## Records supplied
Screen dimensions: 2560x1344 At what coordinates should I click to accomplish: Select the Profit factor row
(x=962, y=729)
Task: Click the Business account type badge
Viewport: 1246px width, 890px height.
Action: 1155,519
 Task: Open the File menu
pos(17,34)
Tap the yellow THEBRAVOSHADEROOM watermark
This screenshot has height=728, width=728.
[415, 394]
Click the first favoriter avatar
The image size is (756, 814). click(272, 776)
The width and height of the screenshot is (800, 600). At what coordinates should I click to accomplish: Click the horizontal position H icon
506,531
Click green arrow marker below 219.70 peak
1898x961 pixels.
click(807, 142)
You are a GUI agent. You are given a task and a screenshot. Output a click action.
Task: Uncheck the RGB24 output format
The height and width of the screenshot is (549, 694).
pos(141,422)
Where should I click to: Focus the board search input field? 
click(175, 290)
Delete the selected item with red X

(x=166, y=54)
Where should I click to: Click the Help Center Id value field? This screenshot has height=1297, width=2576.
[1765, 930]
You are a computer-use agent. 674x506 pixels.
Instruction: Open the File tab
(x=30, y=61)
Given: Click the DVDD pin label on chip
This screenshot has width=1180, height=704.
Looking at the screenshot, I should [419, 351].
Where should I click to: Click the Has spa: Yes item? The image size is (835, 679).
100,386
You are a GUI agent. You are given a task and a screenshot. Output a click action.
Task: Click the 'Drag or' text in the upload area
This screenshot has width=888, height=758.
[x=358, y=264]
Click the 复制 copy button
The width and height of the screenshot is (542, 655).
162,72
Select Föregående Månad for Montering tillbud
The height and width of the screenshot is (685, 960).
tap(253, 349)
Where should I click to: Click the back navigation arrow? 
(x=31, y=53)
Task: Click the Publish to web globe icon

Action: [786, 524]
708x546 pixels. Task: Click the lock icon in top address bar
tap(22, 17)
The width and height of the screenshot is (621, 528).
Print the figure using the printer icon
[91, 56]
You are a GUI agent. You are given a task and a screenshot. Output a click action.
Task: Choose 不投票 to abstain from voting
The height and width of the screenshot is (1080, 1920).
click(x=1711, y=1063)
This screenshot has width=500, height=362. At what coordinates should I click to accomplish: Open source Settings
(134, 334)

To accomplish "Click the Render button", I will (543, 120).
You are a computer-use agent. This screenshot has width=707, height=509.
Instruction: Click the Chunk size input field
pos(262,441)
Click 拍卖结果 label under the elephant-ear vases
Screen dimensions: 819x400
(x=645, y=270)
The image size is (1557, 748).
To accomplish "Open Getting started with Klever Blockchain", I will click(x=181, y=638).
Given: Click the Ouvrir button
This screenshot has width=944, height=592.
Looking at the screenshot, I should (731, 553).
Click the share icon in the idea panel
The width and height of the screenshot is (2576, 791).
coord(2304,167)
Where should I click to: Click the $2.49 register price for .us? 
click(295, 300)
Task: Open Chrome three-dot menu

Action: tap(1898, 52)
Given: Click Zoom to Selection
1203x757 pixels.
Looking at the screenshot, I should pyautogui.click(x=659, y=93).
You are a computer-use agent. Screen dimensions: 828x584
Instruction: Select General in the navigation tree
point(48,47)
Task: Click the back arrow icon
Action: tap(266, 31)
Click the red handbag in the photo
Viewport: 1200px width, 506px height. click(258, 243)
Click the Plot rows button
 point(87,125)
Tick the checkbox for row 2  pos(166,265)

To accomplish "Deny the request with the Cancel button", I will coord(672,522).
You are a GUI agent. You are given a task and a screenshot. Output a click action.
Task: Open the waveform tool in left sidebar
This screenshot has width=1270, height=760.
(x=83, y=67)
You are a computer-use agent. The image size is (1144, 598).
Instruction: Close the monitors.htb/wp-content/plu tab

## Exercise requirements
What do you get when you copy the listing above exactly, everything from the line containing "Click the 复制 copy button" down to the line containing "tap(22, 17)", including both of those lines?

## Reply to the exercise
Click the 复制 copy button
The width and height of the screenshot is (542, 655).
162,72
Select Föregående Månad for Montering tillbud
The height and width of the screenshot is (685, 960).
tap(253, 349)
Where should I click to: Click the back navigation arrow? 
(x=31, y=53)
Task: Click the Publish to web globe icon

Action: [786, 524]
708x546 pixels. Task: Click the lock icon in top address bar
tap(22, 17)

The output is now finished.